The AGPM is an initiative to enhance smallholder welfare and improve food security for the poor and vulnerable through the use of "pull mechanisms" in agriculture. Pull mechanisms are results-based financial incentives rewarding successful innovations and their adoption. They are designed to overcome market failures, and encourage private and public sector innovators to develop products and services that they would not otherwise bring to the market. Well-crafted pull mechanisms can be used to close the gap between the demand for socially desirable goods and services and their supply by the private sector in developing countries.
The idea of applying “pull mechanisms” in agriculture was launched at the June 2010 G20 summit in Toronto, where leaders committed to finding incentives to harness the private sector for agricultural innovation. In order to investigate these mechanisms further, Canada, the United States, the United Kingdom, Australia and the Bill & Melinda Gates Foundation are collaborating with like-minded donors, supported by World Bank staff through the scoping phase.

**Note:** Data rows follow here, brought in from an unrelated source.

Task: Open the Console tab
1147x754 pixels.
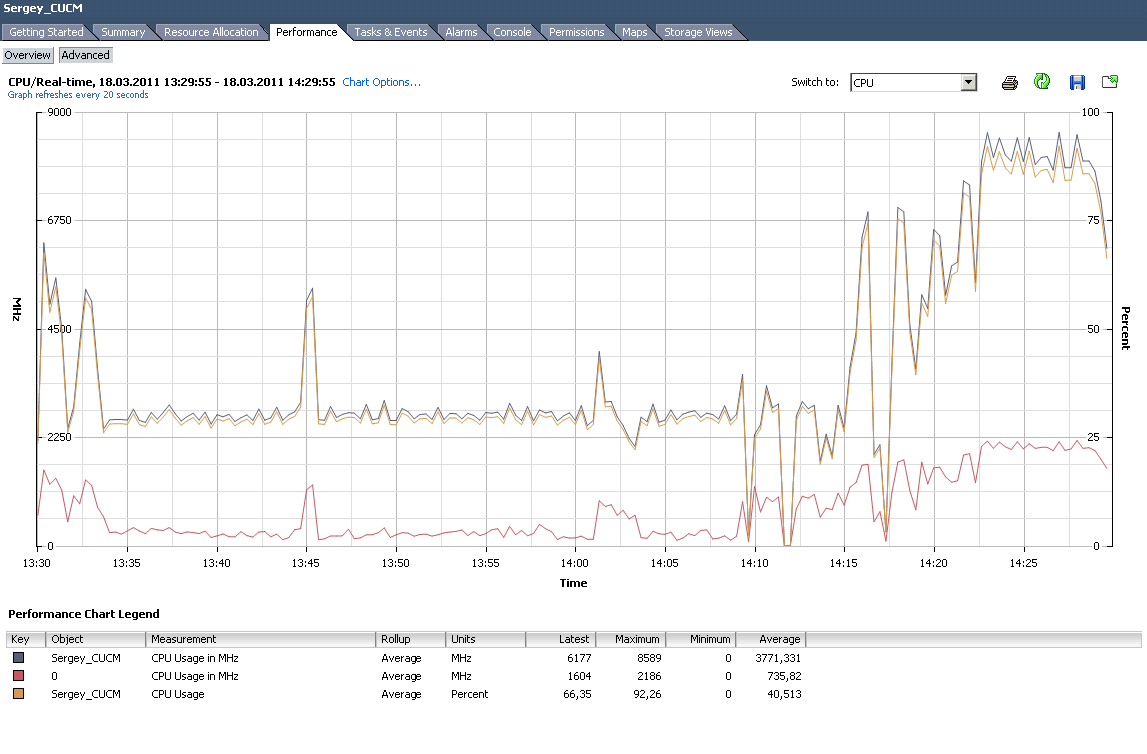Action: click(x=512, y=32)
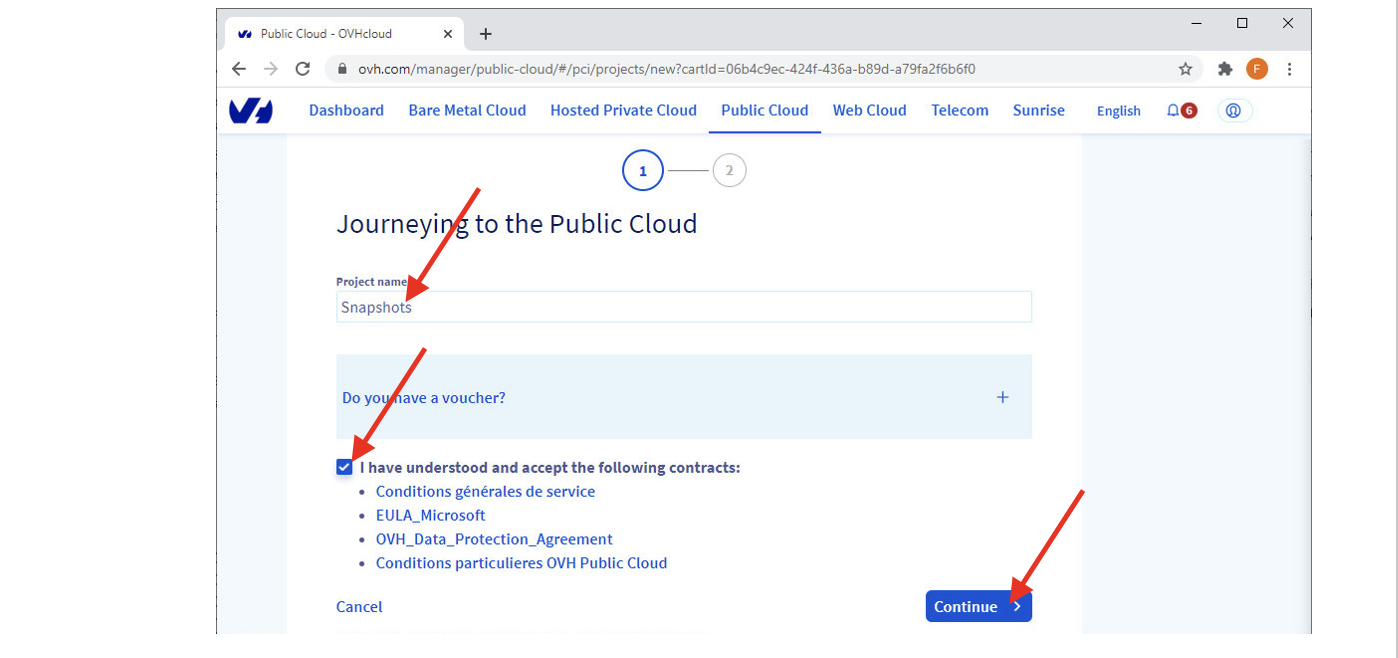Image resolution: width=1398 pixels, height=658 pixels.
Task: Go back to the previous page
Action: [x=238, y=69]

Through October 2011, the World Bank has solicited 38 pull mechanism ideas from 24 experts in four Thematic Groups focused on in the areas of (1) Inputs/Increasing Yields, (2) Outputs/Post-harvest Management, (3) Livestock, and (4) Nutrition (see below). An Expert Advisory Group has recommended a number of those ideas for donor funding.
The AGPM Secretariat is currently preparing business plans for a subset of these proposals.